The Tooth Is Out There: Preventing And Treating Overgrown Teeth In Your Hamster

The enormous yellow teeth of a hamster may not be the prettiest set of the teeth in the animal kingdom, but keeping them healthy is vital to a hamster's health and well-being. Hamsters' teeth grow constantly, largely to compensate for the wear they receive dealing with a hamster's typically voracious diet -- however, this constant growth can cause problems too. Hamsters that are not afforded enough opportunities to wear down their teeth can suffer from badly overgrown teeth; given the relative size of a hamster's teeth, a hamster with overgrown teeth may find itself almost completely unable to eat.

Naturally, this is a serious problem that requires a quick solution. Luckily, if your hamster does end up suffering from overgrown teeth, there are ways your vet can treat the problem and return your hamster's mouth to fighting trim.

How can I tell if my hamster's teeth are overgrown?

Despite their size, a hamster's teeth are usually hidden by lips and fur, but you can inspect your hamster's teeth by gently pulling back the hamster's top lip. Hamster teeth should be be long and very straight, with the two top and bottom primary incisors placed closely together. Overgrown teeth generally have a more curved and crooked appearance and will visibly not fit comfortably in your hamster's mouth. Cuts and abrasions caused by crooked teeth may also occur around the cheeks and lips and are a sign of dangerous overgrowth.

How can overgrown teeth be treated?

WHAT YOU NEED TO DO:
• a. According to the hamster teeth article, what can happen to a hamster whose teeth are badly overgrown?
• b. Please rewrite the hamster teeth article, everything from "Despite their size, a" down to "teeth be treated?", using "misaligned" in place of "crooked".
• c. Carry the hamster teeth article on from the point where it stops.
The lines after this point come from a separate source, unrelated to the hamster teeth article.

DATA RECORDS:
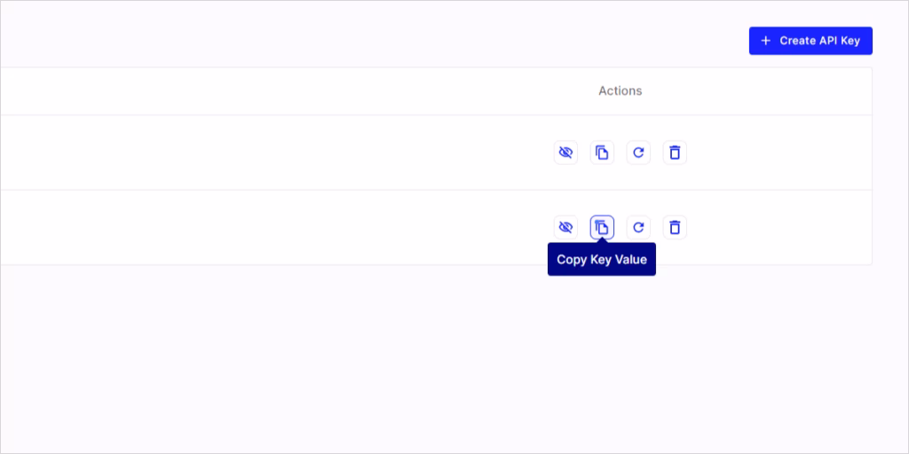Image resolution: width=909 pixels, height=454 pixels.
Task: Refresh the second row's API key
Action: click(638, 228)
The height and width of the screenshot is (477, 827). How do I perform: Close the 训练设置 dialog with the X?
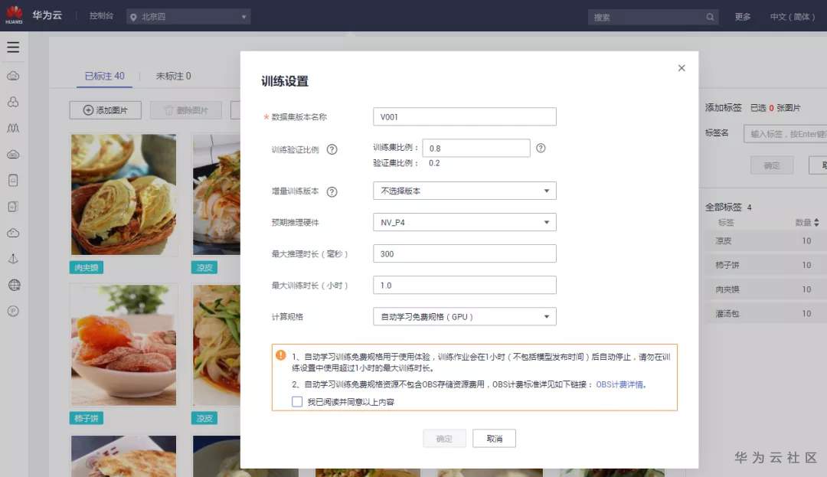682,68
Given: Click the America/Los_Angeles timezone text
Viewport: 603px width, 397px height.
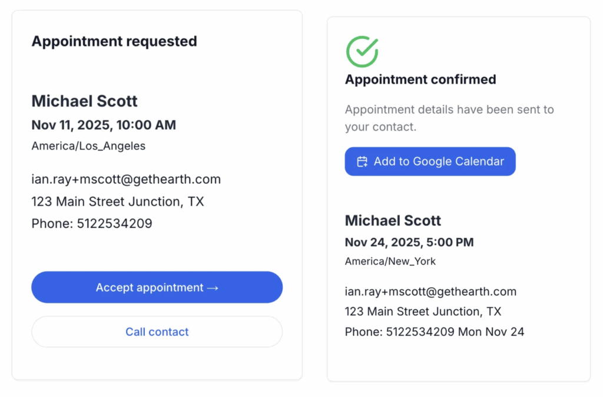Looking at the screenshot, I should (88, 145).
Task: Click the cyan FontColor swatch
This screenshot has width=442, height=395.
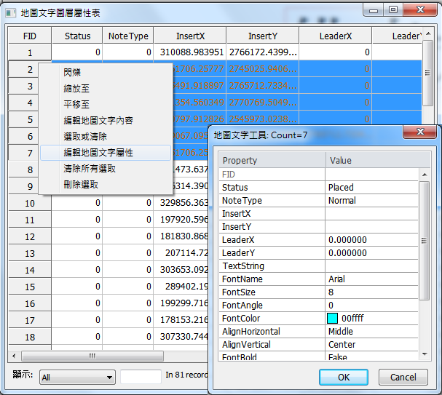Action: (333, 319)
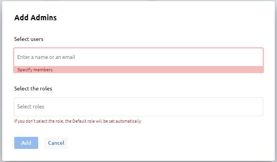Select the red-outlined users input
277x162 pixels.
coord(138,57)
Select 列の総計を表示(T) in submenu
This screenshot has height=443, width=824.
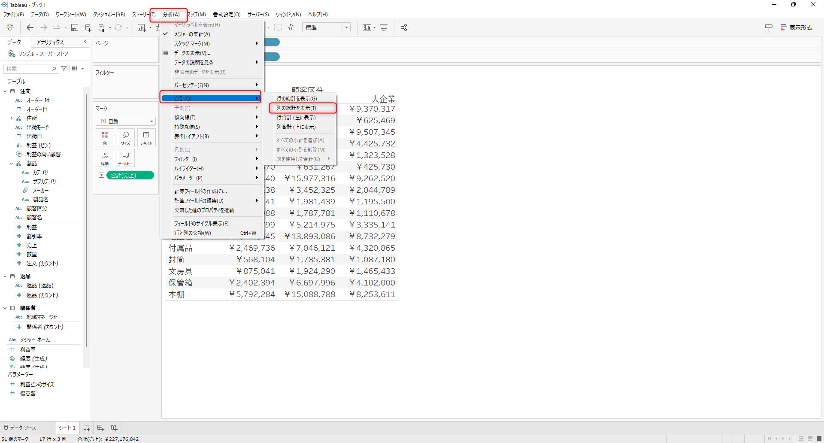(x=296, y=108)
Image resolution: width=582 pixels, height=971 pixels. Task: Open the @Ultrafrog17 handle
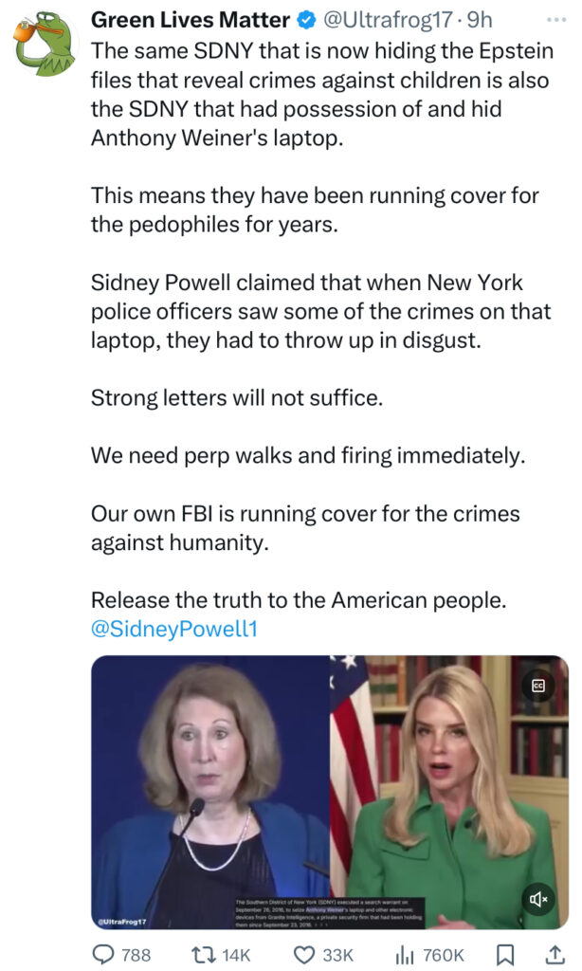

LIST OF ANSWERS:
• a. It may find itself almost completely unable to eat.

• b.
Despite their size, a hamster's teeth are usually hidden by lips and fur, but you can inspect your hamster's teeth by gently pulling back the hamster's top lip. Hamster teeth should be be long and very straight, with the two top and bottom primary incisors placed closely together. Overgrown teeth generally have a more curved and misaligned appearance and will visibly not fit comfortably in your hamster's mouth. Cuts and abrasions caused by misaligned teeth may also occur around the cheeks and lips and are a sign of dangerous overgrowth.

How can overgrown teeth be treated?

• c.
There are two main ways to treat overgrown teeth in hamsters:

  • Clipping -- This involves using a pair of special clippers to trim the overgrown teeth back to a more natural shape. While some breeders choose to do this themselves, it is a potentially dangerous procedure if done incorrectly and should always be performed by a qualified veterinarian. This is done while the hamster is awake and conscious and can be quite distressing for the poor rodent, although clipping generally takes much less time than drilling.
  • Drilling -- Alternatively, your vet can reshape the overgrown teeth using a small high-frequency drill. This is generally less painful and distressing than clipping but takes longer, and your hamster may become stressed if restrained for too long. Drill reshaping results in a smoother, more natural edge to your hamster's reshaped teeth.

How can I prevent my hamster's teeth from becoming overgrown?

As you can tell, hamster dentistry is not a pleasant affair, and it is much easier for both you and your hamster if you avoid the problem of overgrown teeth altogether. A hamster with the right opportunities to use its teeth can easily go a whole lifetime without any dental problems, so make sure your hamster has access to the following:

  • Hard food -- While particularly young hamsters require soft food, most hamsters should have a diet almost entirely composed of hard food to provide constant tooth wear. While most dry hamster foods provide for this need, you should supplement your hamster's diet with nuts, seeds and vegetables to provide ample gnawing opportunities.
  • Chew toys -- Hamsters don't much care for squeaky rubber toys and much prefer a rope toy or piece of wood to gnaw on. Provide your hamster with toys to gnaw on, made from non-toxic materials. Salt licks are also useful for gnawing and also provide your hamster with much-needed sodium intake. Try to prevent your hamster from chewing on the bars of their cage, as the rounded surface can promote crooked teeth and the repetitive motion of the chewing can cause mouth sores.